Like their mentor, Hawthorne, the couple painted in the more conventional style of the early art colony. Both were also jury members at the Provincetown Art Association (the institution founded in 1914 would in 1978 add the word “museum” to become PAAM) where they attempted to appease both the traditional realism and modern abstraction factions that had emerged in the early part of the century with the arrival in Provincetown of artists like Blanche Lazzell, Agnes Weinrich, Karl Knaths, and Hans Hofmann. For many decades, the couple remained a vital part of the artistic fabric of the Outer Cape and also in Sarasota, Fla., where they ran an art school during the winters.

The Webb Johnsons took a circuitous route to North Truro.

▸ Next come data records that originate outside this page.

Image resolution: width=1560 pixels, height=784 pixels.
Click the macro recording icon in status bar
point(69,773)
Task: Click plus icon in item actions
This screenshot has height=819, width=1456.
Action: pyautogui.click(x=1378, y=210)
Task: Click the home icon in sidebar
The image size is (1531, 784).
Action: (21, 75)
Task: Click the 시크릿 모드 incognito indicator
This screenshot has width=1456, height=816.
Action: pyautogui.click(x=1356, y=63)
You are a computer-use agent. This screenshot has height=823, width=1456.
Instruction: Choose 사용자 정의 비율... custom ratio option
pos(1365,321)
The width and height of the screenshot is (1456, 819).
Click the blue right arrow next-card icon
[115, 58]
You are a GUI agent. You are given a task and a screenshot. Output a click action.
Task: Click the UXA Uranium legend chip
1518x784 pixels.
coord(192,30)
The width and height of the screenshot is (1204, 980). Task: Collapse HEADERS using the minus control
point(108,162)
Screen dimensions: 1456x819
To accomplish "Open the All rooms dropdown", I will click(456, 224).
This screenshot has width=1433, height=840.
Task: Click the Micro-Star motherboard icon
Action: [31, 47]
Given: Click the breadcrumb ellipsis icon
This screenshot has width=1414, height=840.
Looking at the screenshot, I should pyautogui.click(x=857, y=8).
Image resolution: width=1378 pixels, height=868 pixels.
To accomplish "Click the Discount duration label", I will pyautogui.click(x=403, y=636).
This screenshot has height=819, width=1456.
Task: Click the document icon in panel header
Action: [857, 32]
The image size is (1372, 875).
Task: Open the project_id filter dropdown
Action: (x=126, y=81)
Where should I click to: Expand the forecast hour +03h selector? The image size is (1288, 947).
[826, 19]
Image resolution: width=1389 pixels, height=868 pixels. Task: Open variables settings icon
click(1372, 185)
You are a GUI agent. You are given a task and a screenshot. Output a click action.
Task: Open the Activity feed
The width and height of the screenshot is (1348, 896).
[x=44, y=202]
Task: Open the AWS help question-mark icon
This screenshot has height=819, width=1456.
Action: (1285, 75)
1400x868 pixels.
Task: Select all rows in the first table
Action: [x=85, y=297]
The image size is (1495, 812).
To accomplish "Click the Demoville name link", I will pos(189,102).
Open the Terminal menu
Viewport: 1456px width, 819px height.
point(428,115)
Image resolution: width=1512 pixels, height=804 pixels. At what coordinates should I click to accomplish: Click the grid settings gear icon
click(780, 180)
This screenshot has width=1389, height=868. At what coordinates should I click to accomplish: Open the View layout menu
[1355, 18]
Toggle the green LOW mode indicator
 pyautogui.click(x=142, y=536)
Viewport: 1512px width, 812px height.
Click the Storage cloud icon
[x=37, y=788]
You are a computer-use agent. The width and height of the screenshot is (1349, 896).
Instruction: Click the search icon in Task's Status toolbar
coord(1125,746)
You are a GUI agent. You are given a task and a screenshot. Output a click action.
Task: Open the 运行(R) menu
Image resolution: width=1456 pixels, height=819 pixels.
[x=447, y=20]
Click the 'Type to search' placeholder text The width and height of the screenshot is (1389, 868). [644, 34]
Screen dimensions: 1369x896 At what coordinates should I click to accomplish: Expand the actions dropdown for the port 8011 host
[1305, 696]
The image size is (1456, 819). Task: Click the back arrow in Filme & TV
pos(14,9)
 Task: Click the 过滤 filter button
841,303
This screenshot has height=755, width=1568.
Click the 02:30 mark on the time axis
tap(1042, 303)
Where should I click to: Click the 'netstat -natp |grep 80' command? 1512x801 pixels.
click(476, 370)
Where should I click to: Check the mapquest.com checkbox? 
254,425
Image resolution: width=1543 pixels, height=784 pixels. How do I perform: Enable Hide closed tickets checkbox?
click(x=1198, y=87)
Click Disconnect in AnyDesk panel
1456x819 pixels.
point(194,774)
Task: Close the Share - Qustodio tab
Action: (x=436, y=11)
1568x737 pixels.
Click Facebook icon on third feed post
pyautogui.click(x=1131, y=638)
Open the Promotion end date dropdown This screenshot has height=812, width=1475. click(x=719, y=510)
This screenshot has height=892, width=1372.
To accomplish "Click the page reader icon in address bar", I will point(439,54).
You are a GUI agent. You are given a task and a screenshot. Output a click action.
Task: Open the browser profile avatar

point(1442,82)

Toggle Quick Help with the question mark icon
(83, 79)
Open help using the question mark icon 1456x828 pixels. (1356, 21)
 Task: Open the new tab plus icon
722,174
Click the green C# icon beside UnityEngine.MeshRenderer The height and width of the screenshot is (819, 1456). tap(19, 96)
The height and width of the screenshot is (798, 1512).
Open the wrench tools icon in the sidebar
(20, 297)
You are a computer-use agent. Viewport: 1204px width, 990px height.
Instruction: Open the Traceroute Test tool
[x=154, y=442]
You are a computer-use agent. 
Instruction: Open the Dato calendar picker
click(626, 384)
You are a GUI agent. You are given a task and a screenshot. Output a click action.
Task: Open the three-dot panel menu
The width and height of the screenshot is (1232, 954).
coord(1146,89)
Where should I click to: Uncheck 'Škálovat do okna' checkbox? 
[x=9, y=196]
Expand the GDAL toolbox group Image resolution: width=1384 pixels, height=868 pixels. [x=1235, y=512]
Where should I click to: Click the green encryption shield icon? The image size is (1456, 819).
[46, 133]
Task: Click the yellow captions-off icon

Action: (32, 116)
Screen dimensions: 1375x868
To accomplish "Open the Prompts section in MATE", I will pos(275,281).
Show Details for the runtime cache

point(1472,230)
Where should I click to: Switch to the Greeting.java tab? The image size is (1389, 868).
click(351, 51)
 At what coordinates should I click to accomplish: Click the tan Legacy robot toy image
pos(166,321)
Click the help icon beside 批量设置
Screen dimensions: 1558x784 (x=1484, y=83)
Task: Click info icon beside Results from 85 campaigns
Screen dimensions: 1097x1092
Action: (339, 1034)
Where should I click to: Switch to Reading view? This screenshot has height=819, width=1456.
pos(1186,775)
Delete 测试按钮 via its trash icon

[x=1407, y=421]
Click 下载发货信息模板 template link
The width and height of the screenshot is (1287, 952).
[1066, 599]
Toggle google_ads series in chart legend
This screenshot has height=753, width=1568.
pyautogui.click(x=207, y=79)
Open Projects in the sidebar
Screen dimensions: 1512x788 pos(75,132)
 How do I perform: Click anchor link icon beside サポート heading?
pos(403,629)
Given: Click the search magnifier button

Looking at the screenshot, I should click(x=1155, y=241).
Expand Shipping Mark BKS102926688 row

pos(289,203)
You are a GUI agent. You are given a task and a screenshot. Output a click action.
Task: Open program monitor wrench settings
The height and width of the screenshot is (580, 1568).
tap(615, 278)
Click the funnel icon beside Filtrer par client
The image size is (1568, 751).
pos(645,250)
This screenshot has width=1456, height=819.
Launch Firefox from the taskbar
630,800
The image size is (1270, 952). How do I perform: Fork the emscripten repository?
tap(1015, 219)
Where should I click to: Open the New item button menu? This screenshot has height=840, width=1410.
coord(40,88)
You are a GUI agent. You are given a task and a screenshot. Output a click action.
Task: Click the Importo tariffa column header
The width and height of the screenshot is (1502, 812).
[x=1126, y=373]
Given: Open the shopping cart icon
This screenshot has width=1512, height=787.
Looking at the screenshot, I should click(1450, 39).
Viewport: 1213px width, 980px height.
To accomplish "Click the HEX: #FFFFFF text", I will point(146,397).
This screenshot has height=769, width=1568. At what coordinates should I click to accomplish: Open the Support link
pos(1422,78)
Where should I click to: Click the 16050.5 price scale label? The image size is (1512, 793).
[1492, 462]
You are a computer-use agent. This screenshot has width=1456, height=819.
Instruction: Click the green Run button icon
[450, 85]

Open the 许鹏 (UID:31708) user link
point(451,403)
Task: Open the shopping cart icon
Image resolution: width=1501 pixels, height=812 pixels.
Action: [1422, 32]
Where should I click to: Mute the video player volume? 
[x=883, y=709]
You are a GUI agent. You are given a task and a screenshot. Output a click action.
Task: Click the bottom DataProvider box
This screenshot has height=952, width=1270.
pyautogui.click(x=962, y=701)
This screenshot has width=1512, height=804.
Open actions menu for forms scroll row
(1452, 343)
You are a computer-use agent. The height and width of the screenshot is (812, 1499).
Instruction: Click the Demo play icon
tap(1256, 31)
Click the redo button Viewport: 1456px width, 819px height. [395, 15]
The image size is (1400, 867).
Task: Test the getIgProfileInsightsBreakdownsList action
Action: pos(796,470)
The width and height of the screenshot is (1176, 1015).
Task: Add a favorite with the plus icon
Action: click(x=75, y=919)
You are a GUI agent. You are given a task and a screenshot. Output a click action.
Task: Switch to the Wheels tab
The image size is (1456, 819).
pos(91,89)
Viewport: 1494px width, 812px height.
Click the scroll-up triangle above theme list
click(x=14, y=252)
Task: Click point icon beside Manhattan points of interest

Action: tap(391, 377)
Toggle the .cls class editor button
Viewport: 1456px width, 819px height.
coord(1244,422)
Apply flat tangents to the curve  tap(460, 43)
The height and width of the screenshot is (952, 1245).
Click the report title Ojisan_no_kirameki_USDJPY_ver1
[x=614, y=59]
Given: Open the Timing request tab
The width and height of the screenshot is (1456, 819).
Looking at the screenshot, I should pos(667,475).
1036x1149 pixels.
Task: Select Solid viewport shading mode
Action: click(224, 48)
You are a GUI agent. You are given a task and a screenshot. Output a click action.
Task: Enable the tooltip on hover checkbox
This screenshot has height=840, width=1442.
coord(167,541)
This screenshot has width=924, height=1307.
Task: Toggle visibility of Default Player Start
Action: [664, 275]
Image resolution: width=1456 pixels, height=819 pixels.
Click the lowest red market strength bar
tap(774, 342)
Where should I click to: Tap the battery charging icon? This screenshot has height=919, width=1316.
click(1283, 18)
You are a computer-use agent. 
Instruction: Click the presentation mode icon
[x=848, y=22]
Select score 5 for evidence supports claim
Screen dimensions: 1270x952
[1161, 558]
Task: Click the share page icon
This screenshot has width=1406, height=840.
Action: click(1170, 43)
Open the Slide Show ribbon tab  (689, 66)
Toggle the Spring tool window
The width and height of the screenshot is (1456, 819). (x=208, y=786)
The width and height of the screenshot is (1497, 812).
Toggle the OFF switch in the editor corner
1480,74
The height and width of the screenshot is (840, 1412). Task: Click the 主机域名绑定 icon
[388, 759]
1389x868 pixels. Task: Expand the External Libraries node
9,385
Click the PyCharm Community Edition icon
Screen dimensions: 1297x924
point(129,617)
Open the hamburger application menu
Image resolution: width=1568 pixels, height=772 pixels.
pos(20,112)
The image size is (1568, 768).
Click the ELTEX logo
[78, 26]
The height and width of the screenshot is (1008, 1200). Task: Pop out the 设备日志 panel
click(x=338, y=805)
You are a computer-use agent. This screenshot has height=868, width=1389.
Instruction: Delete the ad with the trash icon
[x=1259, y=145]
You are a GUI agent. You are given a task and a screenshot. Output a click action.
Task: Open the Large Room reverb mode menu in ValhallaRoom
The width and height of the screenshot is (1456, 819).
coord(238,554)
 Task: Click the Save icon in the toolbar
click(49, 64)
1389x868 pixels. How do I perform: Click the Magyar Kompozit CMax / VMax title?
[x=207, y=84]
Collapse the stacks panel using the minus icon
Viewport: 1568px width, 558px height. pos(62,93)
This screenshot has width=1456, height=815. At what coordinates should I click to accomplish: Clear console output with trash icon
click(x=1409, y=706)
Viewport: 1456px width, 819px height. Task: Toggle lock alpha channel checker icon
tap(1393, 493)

Both David and Anne were born in England, but the couple moved to the Bahamas in 1967. David was a physician and Anne designed houses.
“That was quite the place to be if you were doing what I was doing in those days,” she says. “It was a small pond, but lots of fun to work with the rich and famous there at the time.” David’s next post at the Lahey Clinic in Burlington later moved them to Boston.
At first, the couple were too busy with their careers in Boston to use the sail loft for much more than a storage room. Later, it became a ping-pong room for the kids and following that a romantically atmospheric dining room for entertaining.
After David died in 2007, Anne continued to come to Truro for weekends and vacations. But it wasn’t until she was “finally ready to not work anymore at the age of 79” in 2019 that she came to live in North Truro. Since then, she has enjoyed developing her skills as an artist.

“I’ve painted ever since I could hold a brush,” she says. “My father looked at what I was good at, which was math and art, and asked around what I should do. And that’s how I got into architecture.” She went on to have a successful career with her neighbor, preservationist Chuck Steinman, specializing in designs for elder housing — her projects included the original interiors of Seashore Point in Provincetown.
For the past several years, Webb Johnson has relished her involvement with the Outer Cape Art Collective, a group organized by Provincetown artist Laura Shabott during the isolating days of the pandemic. “I think it got us through,” she says. It’s a loose affiliation of artists who meet regularly to discuss and critique their work. They’ve shown together at the Provincetown Commons, and their latest exhibition opens at Berta Walker Gallery on April 18.

Webb Johnson continues the artistic legacy of the sail loft by throwing an oilcloth over the formal dining table. She uses it for her paintbrushes and palettes; easels lean in the corner, and stacks of her own paintings sit underneath portraits by the former owners. The room holds a sampling of the collection of art and furniture that Sawyer and Farnsworth left behind after they sold the house and moved to Sarasota. “They never quite moved out,” she says, and she likes it that way.
“Decoration-wise, this room is pretty much as we found it,” Webb Johnson says, though she and David added their own family heirlooms inherited over the years. As with many cases of historic preservation, this house, and particularly the sail loft, illustrates the importance of realizing what should be left untouched. In resisting the urge to modernize, Webb has been the steward of a historic legacy and a space that is perhaps even more magical now than when she first entered it. Sometimes the less you do, the better.